For to every one that has, it shall be given, and he shall have abundance. But from him that has not, even that which he has shall be taken away.
30 En werpt den onnutten dienstknecht uit in de buitenste duisternis; daar zal wening zijn en knersing der tanden.
And cast the unprofitable servant into the darkness without. There shall be weeping and gnashing of teeth.
31 En wanneer de Zoon des mensen komen zal in Zijn heerlijkheid, en al de heilige engelen met Hem, dan zal Hij zitten op den troon Zijner heerlijkheid.
When the Son of man shall come in his own glory, and all the holy angels with him, then will he sit on the throne of his own glory;
32 En voor Hem zullen al de volken vergaderd worden, en Hij zal ze van elkander scheiden, gelijk de herder de schapen van de bokken scheidt.
and all nations shall be gathered before him; and he will separate them one from another, as a shepherd separates his sheep from the goats.
33 En Hij zal de schapen tot Zijn rechter hand zetten, maar de bokken tot Zijn linker hand.
And he will place the sheep on his right hand, but the goats on his left.
34 Alsdan zal de Koning zeggen tot degenen, die tot Zijn rechter hand zijn: Komt, gij gezegenden Mijns Vaders! beerft dat Koninkrijk, hetwelk u bereid is van de grondlegging der wereld.
Then the King will say to those on his right hand: Come, you blessed of my Father, inherit the kingdom prepared for you from the foundation of the world.
35 Want Ik ben hongerig geweest, en gij hebt Mij te eten gegeven; Ik ben dorstig geweest, en gij hebt Mij te drinken gegeven; Ik was een vreemdeling, en gij hebt Mij geherbergd.
For I was hungry, and you gave me food; I was thirsty, and you gave me drink; I was a stranger, and you took me to your houses;
36 Ik was naakt, en gij hebt Mij gekleed; Ik ben krank geweest, en gij hebt Mij bezocht; Ik was in de gevangenis, en gij zijt tot Mij gekomen.
naked, and you clothed me; I was sick, and you visited me; I was in prison, and you came to me.

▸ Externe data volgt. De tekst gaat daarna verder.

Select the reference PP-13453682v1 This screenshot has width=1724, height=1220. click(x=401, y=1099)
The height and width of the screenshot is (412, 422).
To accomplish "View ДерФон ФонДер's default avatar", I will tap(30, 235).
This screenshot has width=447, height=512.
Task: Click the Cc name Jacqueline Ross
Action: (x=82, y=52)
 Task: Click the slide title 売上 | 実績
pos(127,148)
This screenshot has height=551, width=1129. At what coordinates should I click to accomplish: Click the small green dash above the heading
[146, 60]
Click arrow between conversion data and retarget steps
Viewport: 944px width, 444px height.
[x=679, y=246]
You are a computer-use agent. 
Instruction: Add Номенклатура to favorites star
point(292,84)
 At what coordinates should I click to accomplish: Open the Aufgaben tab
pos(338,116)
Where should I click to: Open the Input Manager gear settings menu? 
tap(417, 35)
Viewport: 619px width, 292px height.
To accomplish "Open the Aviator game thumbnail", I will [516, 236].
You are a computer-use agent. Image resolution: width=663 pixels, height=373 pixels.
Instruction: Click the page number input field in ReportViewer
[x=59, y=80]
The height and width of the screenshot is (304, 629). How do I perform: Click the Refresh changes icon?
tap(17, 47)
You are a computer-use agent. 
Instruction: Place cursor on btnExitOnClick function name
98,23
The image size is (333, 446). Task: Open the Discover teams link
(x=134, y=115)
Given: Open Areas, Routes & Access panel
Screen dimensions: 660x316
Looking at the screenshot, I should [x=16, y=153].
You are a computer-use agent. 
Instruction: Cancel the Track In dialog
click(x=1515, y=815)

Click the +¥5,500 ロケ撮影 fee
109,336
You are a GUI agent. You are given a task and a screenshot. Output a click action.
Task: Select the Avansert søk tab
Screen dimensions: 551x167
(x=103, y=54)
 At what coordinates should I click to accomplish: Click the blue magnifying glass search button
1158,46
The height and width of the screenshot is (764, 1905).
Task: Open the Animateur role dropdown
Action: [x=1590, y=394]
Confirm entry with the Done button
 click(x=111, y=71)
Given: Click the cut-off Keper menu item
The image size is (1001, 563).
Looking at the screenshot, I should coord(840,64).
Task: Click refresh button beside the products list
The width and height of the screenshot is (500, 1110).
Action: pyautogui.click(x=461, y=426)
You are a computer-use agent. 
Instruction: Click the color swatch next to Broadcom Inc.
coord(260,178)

37 Dan zullen de rechtvaardigen Hem antwoorden, zeggende: Heere! wanneer hebben wij U hongerig gezien, en gespijzigd, of dorstig, en te drinken gegeven?
Then will the righteous answer him, saying: Lord, when did we see thee hungry, and feed thee? or thirsty, and give thee drink?
38 En wanneer hebben wij U een vreemdeling gezien, en geherbergd, of naakt en gekleed?
When did we see thee a stranger, and take thee to our home? or naked, and clothe thee?
39 En wanneer hebben wij U krank gezien, of in de gevangenis, en zijn tot U gekomen?
When did we see thee sick, or in prison, and come to thee?
40 En de Koning zal antwoorden en tot hen zeggen: Voorwaar zeg Ik u: Voor zoveel gij dit een van deze Mijn minste broeders gedaan hebt, zo hebt gij dat Mij gedaan.
And the King will answer and say to them: Verily I say to you, Inasmuch as you did it to one of the least of these my brethren, you did it to me.
41 Dan zal Hij zeggen ook tot degenen, die ter linker hand zijn: Gaat weg van Mij, gij vervloekten, in het eeuwige vuur, hetwelk den duivel en zijn engelen bereid is. (aiōnios g166)
Then will he say to those on his left hand: Depart from me, you cursed, into the eternal fire, prepared for the devil and his angels. (aiōnios g166)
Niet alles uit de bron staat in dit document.